Baca berita dengan sedikit iklan, klik di sini

Arsip

Belajar dari Jantung Liberalisme

Boediono belajar ekonomi moneter dan finansial di Amerika. Balik ke Indonesia, ia menggagas Ekonomi Pancasila.

29 Juni 2009 | 00.00 WIB

Image of Tempo
Perbesar

Baca berita dengan sedikit iklan, klik di sini

Musim gugur di Philadelphia menyambut Boediono dan putrinya, Ratriana Ekarini, pada 1990. Itulah kedatangan pertama Boediono ke kota yang terletak di Negara Bagian Pennsylvania di kawasan pantai timur Amerika tersebut setelah meraih gelar doktor ekonomi dari Wharton School, University of Pennsylvania, pada 1979. Kala itu, Boediono sudah menjadi Deputi Ketua Bidang Fiskal dan Moneter Badan Perencanaan Pembangunan Nasional.

Boediono, yang juga Komisaris Bank Exim—sebelum dilebur jadi Bank Mandiri—mampir ke Philadelphia dari perjalanannya ke London untuk meresmikan kantor cabang bank itu di sana. Ratri—saat itu mahasiswa Fakultas Ekonomi Universitas Gadjah Mada—ingin menapak tilas kehidupannya selama di kota itu. Empat tahun Boediono bersama keluarganya tinggal di sana.

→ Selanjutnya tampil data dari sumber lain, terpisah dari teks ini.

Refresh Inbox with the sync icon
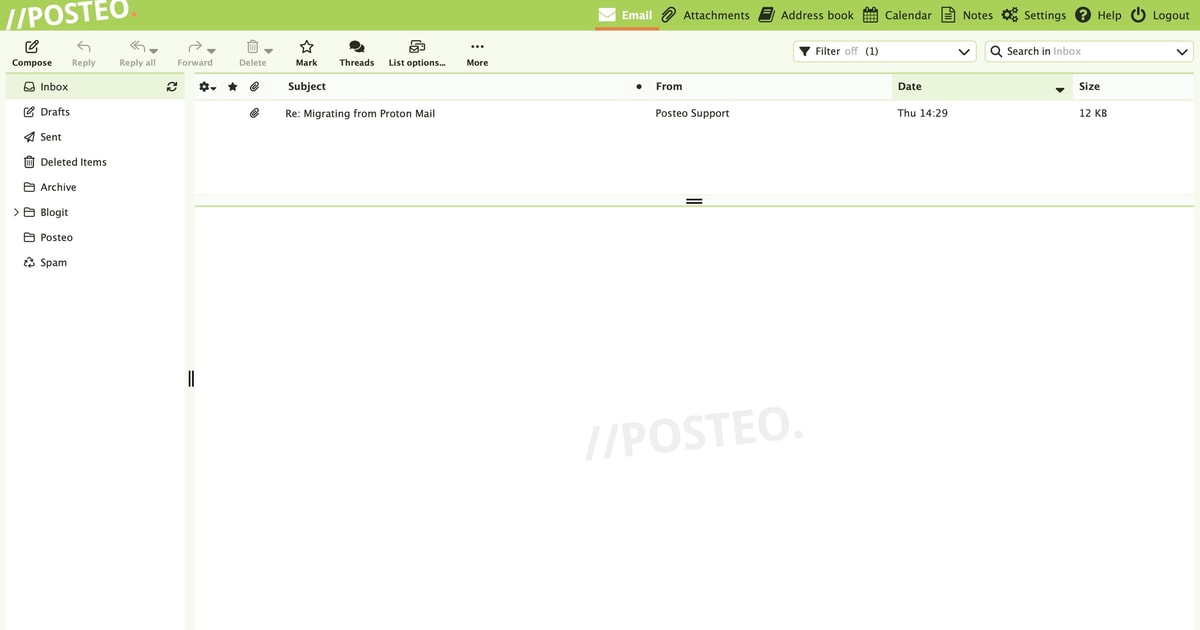This screenshot has height=630, width=1200. [x=172, y=87]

Pasangan bapak-anak ini disambut dua dosen ekonomi Universitas Gadjah Mada yang sedang mengejar gelar master di universitas yang sama, yakni Anggito Abimanyu dan Tony Prasetiantono. ”Mereka yang jadi guide-nya,” kata Ratri. Perempuan yang kini berusia 39 tahun ini juga sempat mengunjungi sekolahnya di masa kanak-kanak, Bradgey School.

Selama dua hari, Boediono lebih banyak menghabiskan waktu di kampus. Ia mendatangi tempat-tempat yang dulu menjadi favoritnya. Salah satunya perpustakaan. Bapak dua anak ini juga mengunjungi beberapa mantan dosennya yang masih mengajar di salah satu sekolah bisnis tertua dan terkemuka di dunia itu.

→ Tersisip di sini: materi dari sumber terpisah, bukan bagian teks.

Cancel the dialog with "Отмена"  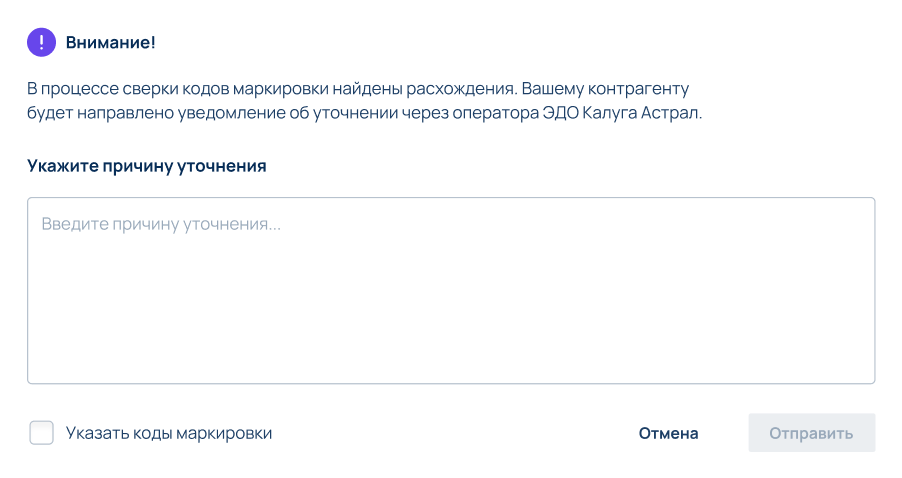click(668, 433)
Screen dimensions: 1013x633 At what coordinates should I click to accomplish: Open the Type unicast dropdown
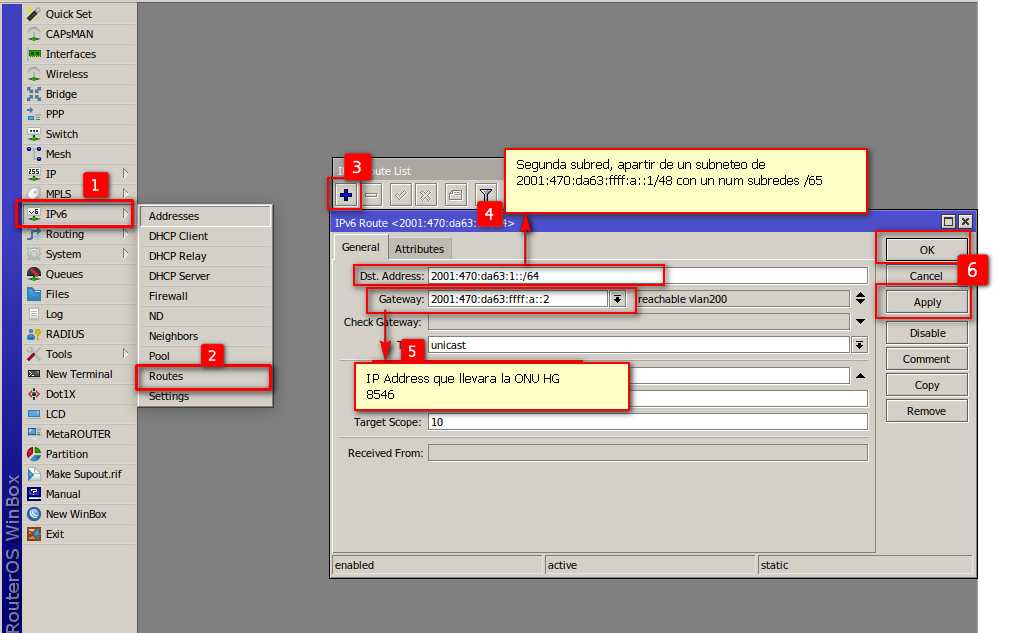click(x=859, y=345)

Mereka juga mengunjungi bekas apartemennya. Dari kampus, mereka naik bus dua kali untuk sampai ke sana. Persis sama dengan 12 tahun sebelumnya. Apartemen itu terletak di pinggiran Philadelphia. Boediono tinggal di lantai dua, dengan luas sekitar 75 meter persegi. Ada ruang tamu, ruang makan, dan dua kamar tidur. Ruang tamu itu sekaligus menjadi ruang belajar.

Kehidupan Boediono selama di Philadelphia hanya berkutat antara apartemen itu dan kampus. Ia menghabiskan siang sampai sore di kampus, sebagian besar di perpustakaan. Sepulang dari kampus, Ratri mengenang, bapaknya kerap langsung ke ruang tamu untuk menyelesaikan tugas kuliahnya. Ia hanya sesekali nonton berita di televisi. ”Ia juga sering tertidur di sofa tamu ketika belajar,” ujar Ratri.

Sabtu dan Minggu, kadang Boediono mengajak keluarganya jalan-jalan. ”Itu pun tidak jauh dari apartemen, karena biaya untuk itu enggak ada,” kata Ratri. Ia juga sering memasak nasi goreng untuk keluarganya. Istri Boediono, Herawati, memang tidak terlalu pintar memasak. Sehari-hari, mereka membeli masakan cepat saji dari luar. ”Kalau bosan, baru Bapak membuat nasi goreng,” ujar Ratri.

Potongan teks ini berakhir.